Il est vrai que Jésus était sans illusion ni complaisance à l'égard de Jérusalem. Il avait pleuré lui-même sur l'aveuglement qui l'empêchait de «reconnaître le temps où elle était visitée» (n° 277). Il avait pu éprouver amèrement son inconstance, sinon son manque de sincérité, puisqu'il avait trouvé en elle, après la «foule» qui l'avait acclamé à son entrée, une autre «foule» qui s'était laissé convaincre quelques jours plus tard (selon la chronologie des Synoptiques) de réclamer sa mise à mort (voir Mc 15, 11-13 et les parallèles). Il avait clairement et durement prédit le sort dramatique qui attendait la ville pécheresse (nos 304-305) et nous retrouvons ici un style tout à fait analogue, avec une citation textuelle d'un texte prophétique (On dira aux montagnes, etc., tiré d'Osée 10, 8) et la même idée, que la bénédiction par excellence qu'est la maternité se retournera alors en source supplémentaire de souffrance.
Mais il me paraît invraisemblable que Jésus ait perçu dans les lamentations faites sur lui un relent désagréable de remords tardif, comme celui de Judas «lorsqu'il vit que Jésus avait été condamné» (Mt 27, 3-4) ; et il est franchement incompatible avec tout ce que nous savons de lui qu'il ait lâché quelque chose qui signifierait : «Trop tard ! Il fallait réfléchir plus tôt ! Maintenant, vous allez voir ce que votre conduite va vous rapporter !» Si, par impossible, il avait voulu se venger en laissant dans la mémoire du «peuple» une flèche empoisonnée de cette sorte, il ne l'aurait certainement pas dirigée contre les femmes : elles étaient à coup sûr les moins responsables de la faute, en même temps que les plus touchées par ses conséquences.
Deux autres passages, ou séries de passages, me semblent montrer le chemin d'une interprétation plus juste.

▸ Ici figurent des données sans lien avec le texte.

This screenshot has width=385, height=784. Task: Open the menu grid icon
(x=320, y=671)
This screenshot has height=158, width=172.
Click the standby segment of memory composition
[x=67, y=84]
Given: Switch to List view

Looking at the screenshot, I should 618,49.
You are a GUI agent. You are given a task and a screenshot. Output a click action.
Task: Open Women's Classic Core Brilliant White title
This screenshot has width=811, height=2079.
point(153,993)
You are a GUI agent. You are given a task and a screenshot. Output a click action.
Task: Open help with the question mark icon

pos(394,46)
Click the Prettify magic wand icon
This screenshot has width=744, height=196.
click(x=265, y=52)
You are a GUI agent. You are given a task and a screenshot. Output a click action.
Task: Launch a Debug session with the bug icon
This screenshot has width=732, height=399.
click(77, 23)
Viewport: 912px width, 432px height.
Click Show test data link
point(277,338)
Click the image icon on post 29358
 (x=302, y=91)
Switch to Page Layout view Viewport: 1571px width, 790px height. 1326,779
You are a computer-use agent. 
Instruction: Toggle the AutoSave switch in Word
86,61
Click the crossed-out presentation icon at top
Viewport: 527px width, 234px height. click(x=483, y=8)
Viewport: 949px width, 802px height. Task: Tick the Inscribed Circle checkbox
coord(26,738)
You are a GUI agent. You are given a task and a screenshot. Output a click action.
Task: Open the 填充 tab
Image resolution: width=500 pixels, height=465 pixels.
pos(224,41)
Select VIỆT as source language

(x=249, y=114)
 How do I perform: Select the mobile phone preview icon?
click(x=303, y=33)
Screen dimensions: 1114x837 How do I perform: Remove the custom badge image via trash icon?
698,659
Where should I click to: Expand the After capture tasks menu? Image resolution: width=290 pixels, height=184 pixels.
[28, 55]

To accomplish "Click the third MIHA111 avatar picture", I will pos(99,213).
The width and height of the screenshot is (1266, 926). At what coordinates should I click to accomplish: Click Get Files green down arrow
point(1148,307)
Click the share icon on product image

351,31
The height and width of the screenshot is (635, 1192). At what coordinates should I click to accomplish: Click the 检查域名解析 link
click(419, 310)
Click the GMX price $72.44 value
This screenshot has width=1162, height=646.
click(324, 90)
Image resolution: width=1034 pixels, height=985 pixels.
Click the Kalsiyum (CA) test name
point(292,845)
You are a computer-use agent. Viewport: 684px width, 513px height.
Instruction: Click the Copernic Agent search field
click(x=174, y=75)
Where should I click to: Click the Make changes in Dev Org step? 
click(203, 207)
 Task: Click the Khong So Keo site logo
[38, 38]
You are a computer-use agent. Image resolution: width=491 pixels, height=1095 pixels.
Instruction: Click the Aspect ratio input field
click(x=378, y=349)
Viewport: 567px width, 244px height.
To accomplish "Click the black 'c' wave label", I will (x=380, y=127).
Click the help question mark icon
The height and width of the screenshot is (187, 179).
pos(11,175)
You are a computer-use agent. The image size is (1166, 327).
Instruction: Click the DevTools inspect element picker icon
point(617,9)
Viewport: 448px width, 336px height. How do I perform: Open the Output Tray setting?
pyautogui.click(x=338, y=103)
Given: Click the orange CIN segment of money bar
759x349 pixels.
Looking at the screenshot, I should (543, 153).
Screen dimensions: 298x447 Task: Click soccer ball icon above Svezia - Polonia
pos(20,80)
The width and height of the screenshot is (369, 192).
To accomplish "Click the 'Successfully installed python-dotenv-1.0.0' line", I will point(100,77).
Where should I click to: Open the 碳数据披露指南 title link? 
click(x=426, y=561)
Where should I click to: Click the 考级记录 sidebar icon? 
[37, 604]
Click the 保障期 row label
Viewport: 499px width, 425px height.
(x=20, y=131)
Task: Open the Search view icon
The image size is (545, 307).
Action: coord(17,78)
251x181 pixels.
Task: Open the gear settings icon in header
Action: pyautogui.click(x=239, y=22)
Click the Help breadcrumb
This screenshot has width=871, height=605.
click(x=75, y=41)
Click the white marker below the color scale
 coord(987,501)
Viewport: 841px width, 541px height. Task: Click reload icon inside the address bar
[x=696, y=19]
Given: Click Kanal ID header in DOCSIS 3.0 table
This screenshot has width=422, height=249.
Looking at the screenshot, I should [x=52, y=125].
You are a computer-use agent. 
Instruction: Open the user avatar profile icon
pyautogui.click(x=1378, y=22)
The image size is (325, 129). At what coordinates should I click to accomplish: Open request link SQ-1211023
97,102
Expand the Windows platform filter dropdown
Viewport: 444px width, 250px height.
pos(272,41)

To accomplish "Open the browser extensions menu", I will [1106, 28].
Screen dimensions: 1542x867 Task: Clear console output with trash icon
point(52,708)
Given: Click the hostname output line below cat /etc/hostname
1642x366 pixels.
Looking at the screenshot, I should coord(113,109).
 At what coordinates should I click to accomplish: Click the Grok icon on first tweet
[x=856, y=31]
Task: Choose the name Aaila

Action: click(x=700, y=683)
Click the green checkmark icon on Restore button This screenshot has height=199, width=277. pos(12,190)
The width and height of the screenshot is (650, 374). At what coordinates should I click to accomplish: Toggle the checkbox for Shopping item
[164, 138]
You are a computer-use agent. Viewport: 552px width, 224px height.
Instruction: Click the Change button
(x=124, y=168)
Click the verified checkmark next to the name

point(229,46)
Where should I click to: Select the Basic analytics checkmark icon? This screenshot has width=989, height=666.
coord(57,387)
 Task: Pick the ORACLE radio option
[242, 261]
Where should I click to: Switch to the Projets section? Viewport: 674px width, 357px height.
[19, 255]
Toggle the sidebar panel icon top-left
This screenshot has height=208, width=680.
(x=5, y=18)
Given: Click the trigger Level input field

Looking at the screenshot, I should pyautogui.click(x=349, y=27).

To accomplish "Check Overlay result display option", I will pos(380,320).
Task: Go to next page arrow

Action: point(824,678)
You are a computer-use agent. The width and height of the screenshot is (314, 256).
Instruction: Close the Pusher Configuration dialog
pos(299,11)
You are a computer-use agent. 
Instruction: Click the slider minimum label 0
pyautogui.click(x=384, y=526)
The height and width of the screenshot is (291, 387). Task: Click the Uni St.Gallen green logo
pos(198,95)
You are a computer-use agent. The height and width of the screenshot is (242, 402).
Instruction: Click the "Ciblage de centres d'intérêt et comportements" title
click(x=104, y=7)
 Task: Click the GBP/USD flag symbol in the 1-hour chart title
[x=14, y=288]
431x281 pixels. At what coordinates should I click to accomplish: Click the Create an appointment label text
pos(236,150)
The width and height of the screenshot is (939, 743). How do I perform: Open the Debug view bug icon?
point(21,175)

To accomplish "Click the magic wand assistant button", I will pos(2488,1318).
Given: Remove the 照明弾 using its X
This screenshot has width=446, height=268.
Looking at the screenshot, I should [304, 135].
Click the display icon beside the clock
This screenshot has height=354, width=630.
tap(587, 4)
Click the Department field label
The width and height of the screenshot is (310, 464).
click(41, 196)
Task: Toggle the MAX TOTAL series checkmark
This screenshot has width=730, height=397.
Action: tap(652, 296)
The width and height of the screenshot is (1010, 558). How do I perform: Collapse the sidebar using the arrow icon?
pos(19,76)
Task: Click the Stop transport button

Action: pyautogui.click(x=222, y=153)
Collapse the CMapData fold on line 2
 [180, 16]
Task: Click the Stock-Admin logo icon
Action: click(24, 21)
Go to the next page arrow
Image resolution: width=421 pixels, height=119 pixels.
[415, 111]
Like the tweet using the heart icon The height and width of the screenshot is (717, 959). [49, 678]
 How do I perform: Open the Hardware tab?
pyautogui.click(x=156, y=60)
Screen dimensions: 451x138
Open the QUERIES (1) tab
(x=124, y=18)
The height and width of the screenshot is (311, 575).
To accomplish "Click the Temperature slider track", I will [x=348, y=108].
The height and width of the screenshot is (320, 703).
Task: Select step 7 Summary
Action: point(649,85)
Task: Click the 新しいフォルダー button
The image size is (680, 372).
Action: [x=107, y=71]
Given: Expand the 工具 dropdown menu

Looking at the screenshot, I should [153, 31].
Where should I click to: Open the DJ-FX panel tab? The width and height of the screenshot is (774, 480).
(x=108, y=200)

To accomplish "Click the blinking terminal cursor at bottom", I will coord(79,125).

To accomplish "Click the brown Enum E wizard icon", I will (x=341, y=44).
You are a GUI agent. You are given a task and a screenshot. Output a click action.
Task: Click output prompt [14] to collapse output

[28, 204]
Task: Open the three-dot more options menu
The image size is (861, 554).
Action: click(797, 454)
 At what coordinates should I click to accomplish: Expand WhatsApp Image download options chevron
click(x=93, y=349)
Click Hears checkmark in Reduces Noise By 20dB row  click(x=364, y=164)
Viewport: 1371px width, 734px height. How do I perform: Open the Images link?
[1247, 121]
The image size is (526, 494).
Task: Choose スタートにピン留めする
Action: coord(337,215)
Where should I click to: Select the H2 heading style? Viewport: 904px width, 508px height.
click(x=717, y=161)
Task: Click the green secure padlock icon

Je viens de faire allusion à la lamentation de Jésus : «Quel malheur pour celles qui seront enceintes ou jeunes mères en ces jours-là !» (n° 305), exact équivalent en sens inverse de ce qu'il dit ici : Quel bonheur pour les stériles... ! Cela renvoie à toutes les autres déclarations de bonheur ou de malheur. J'ai fait observer à leur propos (nos 11, 138) que l'admiration ou la réprobation pour la conduite morale d'une personne s'y mêle, dans un dosage variable, à la félicitation ou la compassion pour le sort qui lui échoit. Il n'y a donc pas tellement à se demander si Jésus plaint les femmes ou blâme Jérusalem : il fait les deux à la fois. J'ai dit aussi que le péché est ce dont on est à la fois responsable et prisonnier (voir, par exemple, n° 70) ; si c'est vrai du péché strictement personnel, ce l'est plus encore, quoique d'une autre façon, du péché collectif dont on est solidaire, plus ou moins volontairement.
D'autre part, Ne pleurez pas... Pleurez... fait revenir aux oreilles ce que Jésus disait aux disciples qui rentraient d'une mission dans l'euphorie de leur succès : «Ne vous réjouissez pas... Réjouissez vous...» (n° 206). Je remarquais alors que c'était une manière sémitique d'exprimer le comparatif : la seconde cause de joie est encore plus grande que la première, mais celle-ci n'est pas niée pour autant.
A cette double lumière, l'avertissement de Jésus aux filles de Jérusalem se traduirait assez bien : «Vous pleurez sur moi, vous êtes émues du supplice qui m'est infligé ; je veux bien. Mais à condition que cela ne vous fasse pas oublier quelque chose de bien plus douloureux encore : la faute de Jérusalem et le désastre où elle est en train de vous entraîner bon gré mal gré, vous et vos enfants.» Et je ne peux m'empêcher de poursuivre en ajoutant ce que Jésus taisait sans doute par pudeur, mais qui transparaît si bien à travers ses paroles : «Moi, c'est à cela que je pense avant tout, et c'est de cela que je souffre, bien plus que de ce qui m'arrive à moi.»
C'est là la toute dernière parole que Jésus ait adressée au «peuple», donc quasi directement à nous.
Inutile d'insister lourdement sur l'application que nous pouvons nous faire de l'avertissement, soit quand nous «faisons notre chemin de Croix» sous n'importe quelle forme imaginable, soit quand nous continuons, comme nous allons le faire jusqu'au bout, à accueillir en nous l'écho des ultimes paroles sorties de la bouche de Jésus.